Post-Marxist Modes of Production

According to whoever wrote the editorial ‘notes’ for Radical Philosophy 17, ‘the present upsurge of fundamental Marxist researches may indicate an exit route from the circle of philosophy’s deaths and re births, via which the problem of the specificity of “the philosophical” might be both subverted and understood’. And according to Graham Burchell in Radical Philosophy 18, two books of Barry Hindess and Paul Q. Hirst ‘may give some support to this hope’.

Are Hindess and Hirst the long-awaited intellectual hegemonogues of the British left? This is doubtful. Marxism needs, no doubt, to be transcended; but not, it seems to me, in favour of the phenomenalist relativism that pervades the writings of Hindess and Hirst and their co-thinkers. I want to discuss certain philosophical positions that have been advanced by them, especially in their writings in Economy and Society from 1974 to 1976 (including their letter of resignation from its Editorial Board and Hirst’s ‘Althusser and the Theory of Ideology’) and Hirst’s widely read Communist University of Cambridge lecture (Problems and Advances inthe Theory of Ideology 1976 20p). That these sources correspond to the doctrines of their books can be confirmed from Graham Burchell’s precis (RP18), from Andrew Collier’s article (this issue), from Tim Putnam’s review in Capital and Class (Spring 1978) and from Rod Aya’s review in Monthly Review (January 1978).

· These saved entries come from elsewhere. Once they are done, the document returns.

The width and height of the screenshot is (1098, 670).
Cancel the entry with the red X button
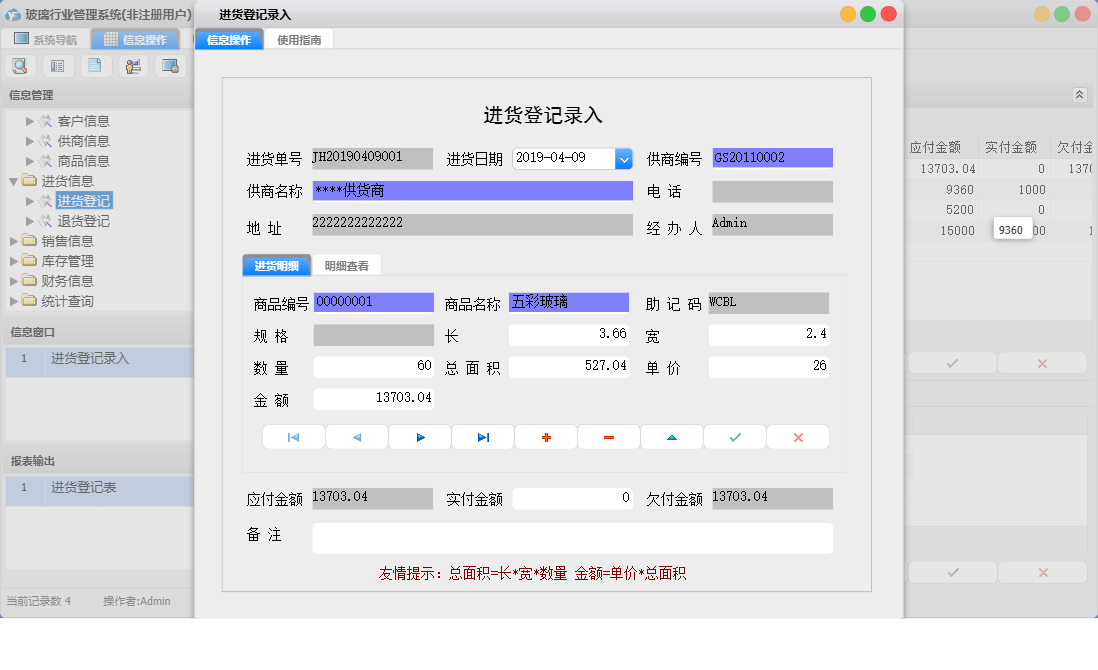(798, 436)
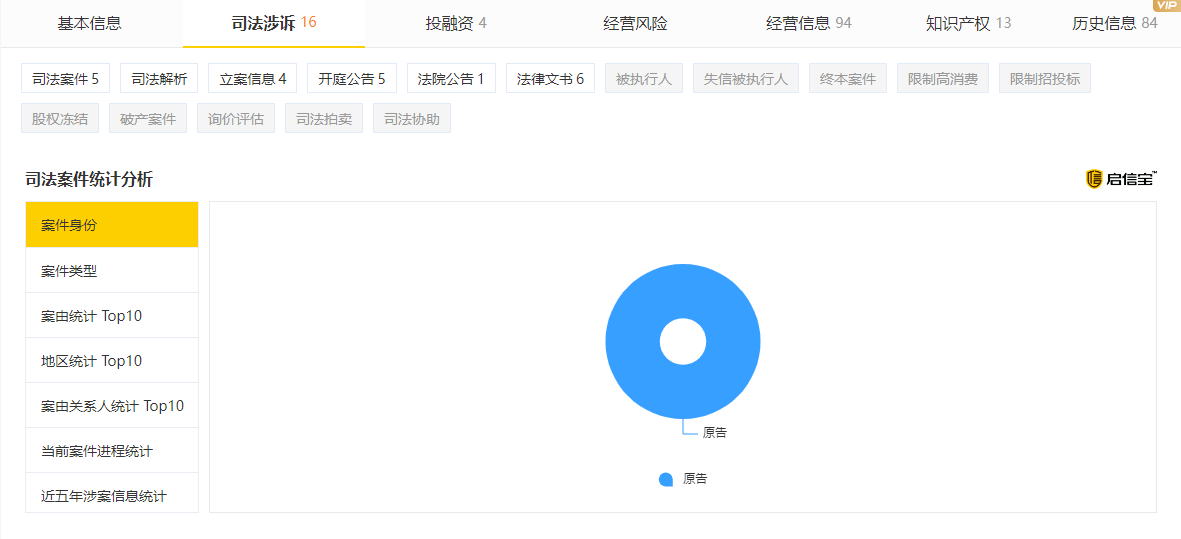Viewport: 1181px width, 539px height.
Task: Select the 司法案件 5 filter
Action: coord(65,79)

Hindess and Hirst deny the realist view that scientific theories are valid to the extent that they correspond with what is objectively the case. Rather they urge that theories can only be ‘validated’ within their own terms (they are all, therefore, no more ‘valid’ or ‘invalid’ than each other). As this renders the very idea of intellectual validation redundant, Hindess and Hirst insist on a practical, political criterion of acceptability in terms of the capacity to provide strategic leadership for political practice’ (Resignation letter).

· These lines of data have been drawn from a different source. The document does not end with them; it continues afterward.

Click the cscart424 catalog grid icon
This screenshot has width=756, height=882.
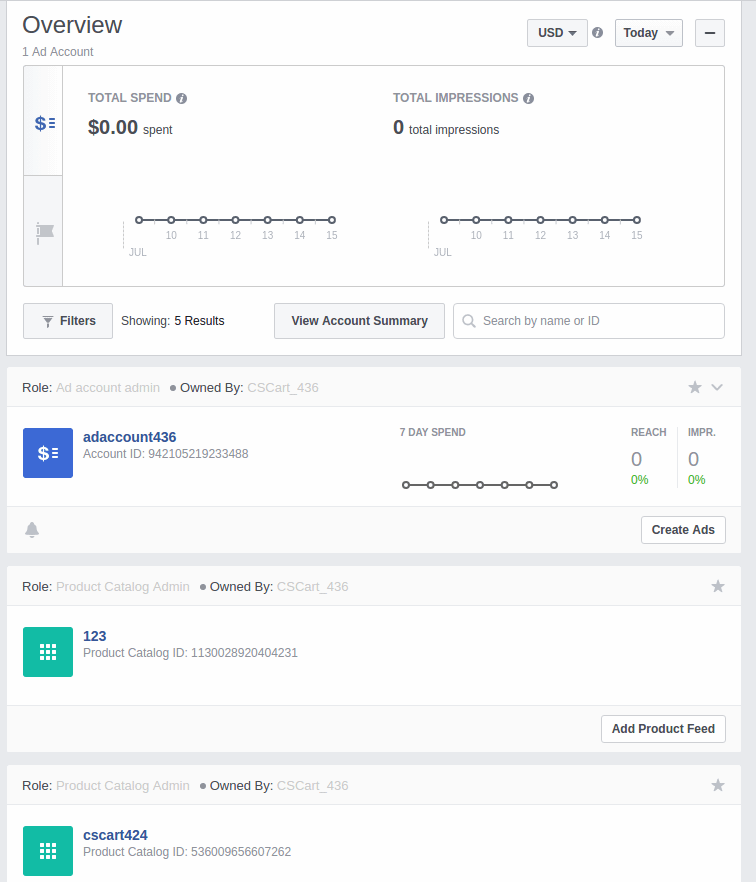[x=48, y=851]
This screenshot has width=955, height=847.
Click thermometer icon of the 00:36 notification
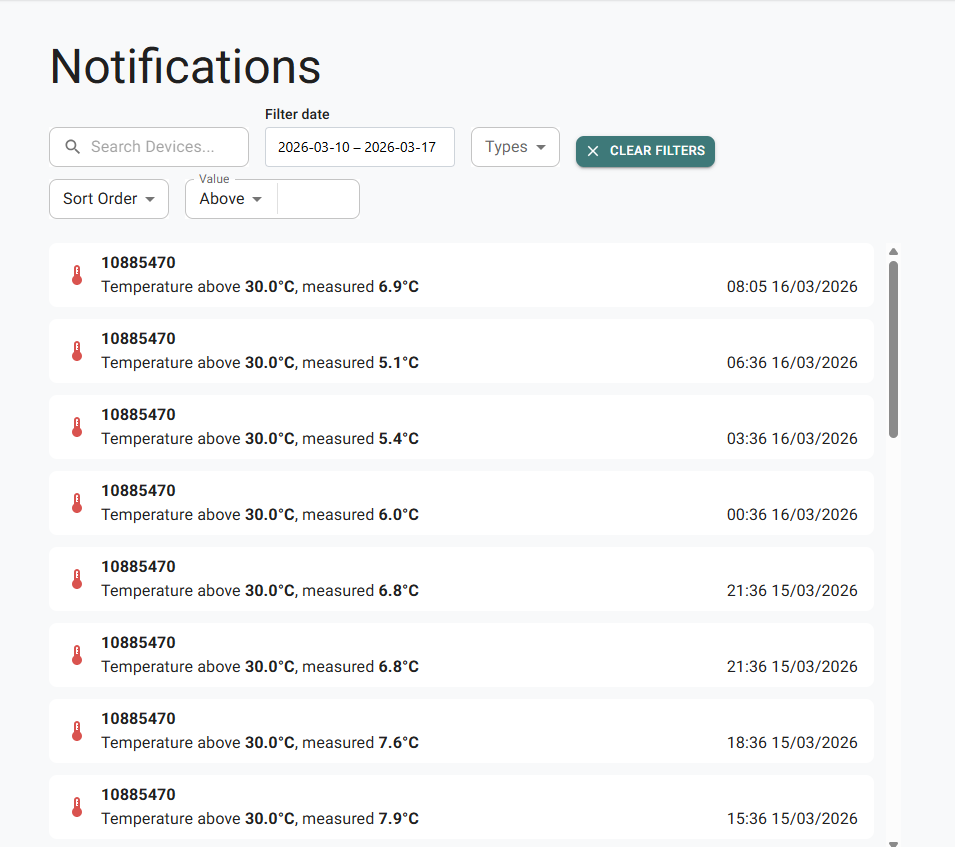click(x=77, y=503)
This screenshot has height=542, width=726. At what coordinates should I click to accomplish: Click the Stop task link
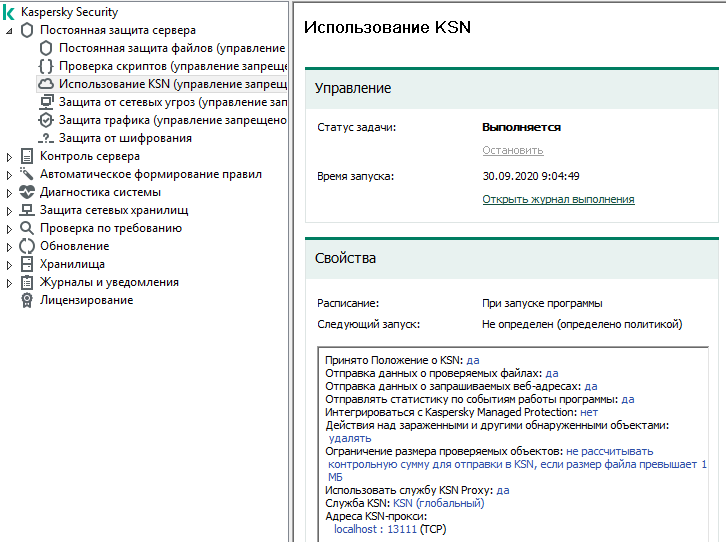(x=512, y=150)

So it is for ‘history’ and for ‘ideology’. Historians have no independent object; their practices ‘define the past’. Ideology is not, on the other hand, a misrepresentation of what science or history may truly represent: ‘ … we do not have a truth/falsity, illusion/reality opposition here.’ (Problems and Advances). Thus, historians’ work is the activity of ‘social and political ideologies’; and ideologies can be assessed only in terms of their political ‘effects’. I have stressed this common phenomenalist/pragmatist thread. But, as the arguments develop in specific ways according to the specific focus, I shall separate out four ‘theses’ for discussion purposes.